VIII.                    BÖLÜM:  KENDİNDEN KAÇIŞ
                                                                 Faruk ellerini yüzüne kapatmış ağlamaya devam ediyordu. Bir çeşit transa girmiş gibiydi. Gözlerinden akan yaşlar yüzünü epeyce ıslatmıştı. Hatta bazı damlalar süzülürken yüzünün belirli bölümlerini kaşındırmış olmalıydı ki  o damlaları Cemşit Amca’nın torbasından aldığı gömleğin koluna siliyordu. Gömleğin kol kısmı damlalar yüzünden sırılsıklam olmuştu. Ellerini yüzünden çekti, artık ağlamayı kesmiş, sadece burnunu çekmeye ve arada bir hıçkırmaya başlamıştı. Başında inanılmaz korkunç bir ağrı vardı. Bir süre daha koltukta oturmaya devam etti. Bakışlarını karşısındaki boş duvara sabitlemiş, olanları ve olacakları tekrar gözden geçiriyordu. Birkaç saat önce istemeden de olsa birisini öldürmüştü. Bir karar vermesi gerekiyordu. Ya vicdanına yenilip gidip teslim olacaktı ya da bir hâl çaresini bulana kadar kaçak hayatı yaşayacaktı. Artık bu evde hatta bu şehirde kalamazdı. Hızlı karar vermesi gerekiyordu.

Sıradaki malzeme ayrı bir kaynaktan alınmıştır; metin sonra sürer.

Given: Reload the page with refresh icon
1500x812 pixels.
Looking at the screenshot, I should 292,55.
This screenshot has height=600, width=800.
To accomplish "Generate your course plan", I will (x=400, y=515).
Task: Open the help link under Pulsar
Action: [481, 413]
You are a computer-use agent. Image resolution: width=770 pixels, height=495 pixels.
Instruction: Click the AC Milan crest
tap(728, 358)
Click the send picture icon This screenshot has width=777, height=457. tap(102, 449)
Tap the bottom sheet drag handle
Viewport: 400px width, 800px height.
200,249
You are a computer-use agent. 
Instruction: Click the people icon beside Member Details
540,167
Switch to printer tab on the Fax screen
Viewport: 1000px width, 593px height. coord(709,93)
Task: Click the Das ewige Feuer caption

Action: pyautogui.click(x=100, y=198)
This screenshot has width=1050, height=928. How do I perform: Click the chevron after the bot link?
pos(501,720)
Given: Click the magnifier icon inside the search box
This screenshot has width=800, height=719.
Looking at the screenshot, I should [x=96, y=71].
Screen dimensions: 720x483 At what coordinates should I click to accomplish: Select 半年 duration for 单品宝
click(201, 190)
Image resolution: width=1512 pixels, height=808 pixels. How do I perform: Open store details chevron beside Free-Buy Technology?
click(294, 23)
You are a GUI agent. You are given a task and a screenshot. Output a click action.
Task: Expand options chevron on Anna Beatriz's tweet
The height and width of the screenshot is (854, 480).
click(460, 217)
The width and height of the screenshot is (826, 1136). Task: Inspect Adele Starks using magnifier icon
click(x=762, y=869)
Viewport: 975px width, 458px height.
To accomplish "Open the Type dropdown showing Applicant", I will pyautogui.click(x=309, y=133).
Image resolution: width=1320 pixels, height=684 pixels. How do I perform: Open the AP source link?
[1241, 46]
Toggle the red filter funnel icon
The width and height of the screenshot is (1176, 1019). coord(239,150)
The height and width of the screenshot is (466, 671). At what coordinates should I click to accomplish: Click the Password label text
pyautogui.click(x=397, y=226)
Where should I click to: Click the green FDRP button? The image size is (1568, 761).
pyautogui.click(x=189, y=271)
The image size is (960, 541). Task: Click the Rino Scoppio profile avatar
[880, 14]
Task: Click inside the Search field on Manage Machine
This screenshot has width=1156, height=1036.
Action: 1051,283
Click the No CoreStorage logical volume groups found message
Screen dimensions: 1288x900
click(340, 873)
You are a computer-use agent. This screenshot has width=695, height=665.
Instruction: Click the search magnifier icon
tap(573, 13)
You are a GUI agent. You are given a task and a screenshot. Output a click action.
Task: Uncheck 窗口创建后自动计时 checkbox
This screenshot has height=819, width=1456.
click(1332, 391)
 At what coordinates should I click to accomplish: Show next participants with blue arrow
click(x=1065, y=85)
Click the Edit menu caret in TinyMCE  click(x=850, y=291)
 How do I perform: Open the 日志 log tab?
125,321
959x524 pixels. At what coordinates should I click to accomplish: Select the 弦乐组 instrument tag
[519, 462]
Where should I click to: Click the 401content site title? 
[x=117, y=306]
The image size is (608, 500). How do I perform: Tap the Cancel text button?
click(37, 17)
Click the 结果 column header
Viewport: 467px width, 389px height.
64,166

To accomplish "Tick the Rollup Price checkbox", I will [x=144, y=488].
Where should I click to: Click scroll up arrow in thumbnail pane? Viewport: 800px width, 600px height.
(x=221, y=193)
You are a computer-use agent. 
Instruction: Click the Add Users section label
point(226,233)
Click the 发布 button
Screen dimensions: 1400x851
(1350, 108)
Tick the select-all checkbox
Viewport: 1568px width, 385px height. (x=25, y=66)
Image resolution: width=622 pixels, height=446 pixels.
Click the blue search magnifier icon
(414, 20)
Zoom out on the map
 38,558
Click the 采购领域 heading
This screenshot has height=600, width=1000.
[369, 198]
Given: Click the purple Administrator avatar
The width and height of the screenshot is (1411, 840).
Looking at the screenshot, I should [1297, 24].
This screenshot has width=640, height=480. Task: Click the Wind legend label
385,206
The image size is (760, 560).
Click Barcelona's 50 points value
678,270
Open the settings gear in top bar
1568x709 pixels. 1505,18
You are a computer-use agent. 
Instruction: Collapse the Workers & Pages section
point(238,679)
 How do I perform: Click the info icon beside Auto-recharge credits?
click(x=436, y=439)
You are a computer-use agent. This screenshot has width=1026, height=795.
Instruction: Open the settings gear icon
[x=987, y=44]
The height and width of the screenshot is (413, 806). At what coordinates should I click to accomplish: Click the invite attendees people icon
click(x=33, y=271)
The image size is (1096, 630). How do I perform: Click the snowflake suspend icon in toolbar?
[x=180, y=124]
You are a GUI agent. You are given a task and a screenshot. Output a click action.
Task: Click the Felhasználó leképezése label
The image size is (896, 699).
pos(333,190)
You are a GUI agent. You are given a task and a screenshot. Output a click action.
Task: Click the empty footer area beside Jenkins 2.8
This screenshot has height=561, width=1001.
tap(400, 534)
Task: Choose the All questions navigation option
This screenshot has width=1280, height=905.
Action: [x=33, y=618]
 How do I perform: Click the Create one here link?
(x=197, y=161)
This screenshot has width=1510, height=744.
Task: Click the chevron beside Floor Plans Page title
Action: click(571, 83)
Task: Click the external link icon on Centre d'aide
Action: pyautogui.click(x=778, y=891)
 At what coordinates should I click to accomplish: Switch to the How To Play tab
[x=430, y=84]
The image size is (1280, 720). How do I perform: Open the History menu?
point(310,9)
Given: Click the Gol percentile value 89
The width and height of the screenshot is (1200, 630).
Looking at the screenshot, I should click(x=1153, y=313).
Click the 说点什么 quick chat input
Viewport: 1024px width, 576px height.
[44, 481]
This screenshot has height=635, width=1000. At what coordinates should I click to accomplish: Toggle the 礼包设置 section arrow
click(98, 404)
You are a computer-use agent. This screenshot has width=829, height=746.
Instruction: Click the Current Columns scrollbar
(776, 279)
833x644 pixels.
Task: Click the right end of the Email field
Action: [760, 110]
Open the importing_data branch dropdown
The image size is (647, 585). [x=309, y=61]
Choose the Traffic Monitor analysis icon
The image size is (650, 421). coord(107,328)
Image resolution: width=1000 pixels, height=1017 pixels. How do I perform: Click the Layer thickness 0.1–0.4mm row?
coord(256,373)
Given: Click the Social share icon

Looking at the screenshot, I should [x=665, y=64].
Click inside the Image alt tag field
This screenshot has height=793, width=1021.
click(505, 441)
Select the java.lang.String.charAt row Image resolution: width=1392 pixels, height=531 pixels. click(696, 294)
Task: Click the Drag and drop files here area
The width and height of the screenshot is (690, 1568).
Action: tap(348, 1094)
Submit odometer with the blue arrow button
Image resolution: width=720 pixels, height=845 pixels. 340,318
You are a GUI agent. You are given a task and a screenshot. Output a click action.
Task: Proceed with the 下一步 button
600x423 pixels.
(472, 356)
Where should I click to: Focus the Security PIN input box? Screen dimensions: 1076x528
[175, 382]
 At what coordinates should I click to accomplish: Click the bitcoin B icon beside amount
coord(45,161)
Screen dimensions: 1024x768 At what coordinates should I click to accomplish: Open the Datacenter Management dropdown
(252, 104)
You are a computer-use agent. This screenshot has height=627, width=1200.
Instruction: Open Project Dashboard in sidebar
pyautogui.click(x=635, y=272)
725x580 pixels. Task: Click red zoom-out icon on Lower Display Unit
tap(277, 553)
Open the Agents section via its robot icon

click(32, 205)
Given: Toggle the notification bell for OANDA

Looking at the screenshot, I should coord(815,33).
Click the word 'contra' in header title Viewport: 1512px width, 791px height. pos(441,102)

Ancak kararsız bir yapıya sahip olduğu için sık sık karar değiştiriyordu. Kâh koltuktan kalkıyor, eline telefonu alıyordu kâh sırt çantasını aramak için yatak odasına yöneliyordu. Bir şeyleri berbat etmeden de karar vereceğe benzemiyordu. İşe ilk önce duşa girmekle başladı. Üzerindeki kan lekelerini temizlemeliydi, onları gördükçe daha kötü oluyordu. Üzerindekileri çıkartıp duşa girdi, bir ağlama krizi de duşta geçirdikten sonra, çıktı üstünü giyindi. Cemşit Amca’nın kıyafetlerinden kurtulması gerekiyordu. Ama önce şu elindeki yarayla ilgilenmeliydi. Suyun etkisiyle de kesikler iyice açılmıştı ve korkunç bir acı veriyordu. Yatak odasında bulunan komodinin çekmecesinden bir parça sargı bezi ve tentürdiyot alarak tekrar banyoya döndü. Açık olan yaraya biraz tentürdiyot döktü ve sıvının derisinin arasına girmesiyle çığlık atması bir oldu. O acıyı yaşarken aklına birkaç saat önce yaptıkları geldi. Kendisi daha ufak bir kesikte bile bu kadar bağırabiliyordu. Ama bir insanı gözünü kırpmadan öldürebilmişti. O koca dev Ferhat’ın dizlerinin üstüne çöküşü ve ağır çekimde yere devrilişi gözlerinin önünde tekrarlanıp duruyordu.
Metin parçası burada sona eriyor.